Buprenorphine combined with naloxone, buprenorphine alone and long-acting implantable buprenorphine; methadone; and naltrexone have all been approved by the FDA for use in MAT.
Back in 2004, SAMHSA published TIP 40 titled, “Clinical Guidelines for the Use of Buprenorphine in the Treatment of Opioid Addiction: Treatment Improvement Protocol (TIP) Series 40,” which indicated that patients seeking treatment for opioid dependence were first inducted with buprenorphine medication in a physician’s office to determine the appropriate dose before a prescription was written. Most providers back then maintained an inventory of buprenorphine in their offices for dispensing and induction.

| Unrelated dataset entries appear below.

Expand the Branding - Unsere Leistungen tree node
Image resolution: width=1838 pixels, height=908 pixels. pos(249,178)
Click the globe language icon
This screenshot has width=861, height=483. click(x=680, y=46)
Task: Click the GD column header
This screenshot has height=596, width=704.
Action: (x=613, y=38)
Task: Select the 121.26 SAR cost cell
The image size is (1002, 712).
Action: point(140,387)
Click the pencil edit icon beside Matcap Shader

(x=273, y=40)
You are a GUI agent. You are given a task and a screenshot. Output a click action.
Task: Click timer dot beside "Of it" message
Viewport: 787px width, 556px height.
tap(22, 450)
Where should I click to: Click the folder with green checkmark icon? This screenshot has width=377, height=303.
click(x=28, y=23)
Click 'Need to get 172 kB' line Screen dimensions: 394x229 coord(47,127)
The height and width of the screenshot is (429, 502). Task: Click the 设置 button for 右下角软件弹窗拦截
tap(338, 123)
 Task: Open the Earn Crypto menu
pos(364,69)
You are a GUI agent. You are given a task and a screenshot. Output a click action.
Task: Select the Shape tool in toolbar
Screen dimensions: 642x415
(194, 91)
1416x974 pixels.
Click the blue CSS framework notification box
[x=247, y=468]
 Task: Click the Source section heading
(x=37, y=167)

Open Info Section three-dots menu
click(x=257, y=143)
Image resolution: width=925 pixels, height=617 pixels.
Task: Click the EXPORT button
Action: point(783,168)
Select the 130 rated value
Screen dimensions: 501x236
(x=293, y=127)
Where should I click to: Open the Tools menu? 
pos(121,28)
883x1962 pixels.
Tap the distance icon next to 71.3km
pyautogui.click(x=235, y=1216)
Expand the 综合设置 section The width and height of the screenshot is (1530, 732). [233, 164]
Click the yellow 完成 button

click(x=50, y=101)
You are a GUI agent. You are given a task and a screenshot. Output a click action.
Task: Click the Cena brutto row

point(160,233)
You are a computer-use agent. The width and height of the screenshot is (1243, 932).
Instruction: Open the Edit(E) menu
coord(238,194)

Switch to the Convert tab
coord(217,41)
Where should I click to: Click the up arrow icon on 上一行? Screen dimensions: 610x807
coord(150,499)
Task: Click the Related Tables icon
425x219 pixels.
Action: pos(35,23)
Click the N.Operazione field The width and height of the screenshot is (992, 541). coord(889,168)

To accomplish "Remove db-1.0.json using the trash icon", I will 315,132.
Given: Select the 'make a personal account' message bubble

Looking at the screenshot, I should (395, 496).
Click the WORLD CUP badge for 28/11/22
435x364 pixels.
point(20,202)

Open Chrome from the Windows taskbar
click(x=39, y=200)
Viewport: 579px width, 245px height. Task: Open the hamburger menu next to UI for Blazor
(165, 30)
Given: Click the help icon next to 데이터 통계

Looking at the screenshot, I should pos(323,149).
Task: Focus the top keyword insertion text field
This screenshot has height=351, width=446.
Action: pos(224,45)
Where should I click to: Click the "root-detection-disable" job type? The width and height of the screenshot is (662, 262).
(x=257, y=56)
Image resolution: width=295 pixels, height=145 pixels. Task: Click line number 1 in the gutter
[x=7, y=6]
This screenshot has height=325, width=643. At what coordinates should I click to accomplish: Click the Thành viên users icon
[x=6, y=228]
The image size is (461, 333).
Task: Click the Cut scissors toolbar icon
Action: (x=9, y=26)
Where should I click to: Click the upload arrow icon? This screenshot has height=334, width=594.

In keeping with requirements under the Controlled Substances Act (CSA), the DEA began conducting buprenorphine recordkeeping inspections of MAT providers starting around 2006. Many of these providers failed the inspections due to a lack of education and understanding regarding recordkeeping requirements for buprenorphine dispensing.
As you could imagine, these inspections went over as well as a patient’s first colonoscopy.
Those who failed the inspections were given innocuous Memorandums of Agreements or Letters of Admonition by DEA and instructed on proper recordkeeping requirements. Nonetheless, these buprenorphine inspections struck fear in many providers and frequently caused a negative view of DEA and MAT.
Let’s fast forward to 2018 when the recently released and updated treatment protocols from SAMHSA have streamlined and simplified the induction process for MAT providers. SAMHSA’s recent publication, “Medications for Opioid Use Disorder For Healthcare and Addiction Professionals, Policymakers, Patients, and Families – Treatment Improvement Protocol 63” states “Office-Based Induction Providers can perform office-based induction by ordering and storing induction doses in the office or by prescribing medication and instructing patients to bring it to the office on the day of induction.”
Think simple and smart, not hard. A prescription is simple and speaks for itself. Ordering, storing and dispensing controlled substances, along with a litany of recordkeeping requirements is hard, cumbersome, and slow.
Let’s keep it simple and virtually risk-free. Prescribe only and do not maintain any controlled substance. Period. This is my risk mitigation tip #1.
DEA’s only door into your medical practice is through controlled substances. If you can operate without maintaining controlled substances, by prescribing only, you effectively close the door from DEA ever inspecting your office.
My risk mitigation tip #2 is to follow a national MAT guideline like SAMHSA TIP 40, SAMHSA TIP 63 or ASAM’s 2015 National Practice Guideline.
Lastly, if you do have to maintain controlled substances ensure that your records are complete — think checkbook register. Records should include an initial inventory, biennial inventory, closing inventory, the maintenance of receiving records (minimum two-year federal retention; your state could be longer), distribution records, theft and loss reports if any, and drug destruction records if any.
Now, let’s all help save a life and a nation from opioid addiction.
Dennis Wichern is a retired DEA agent.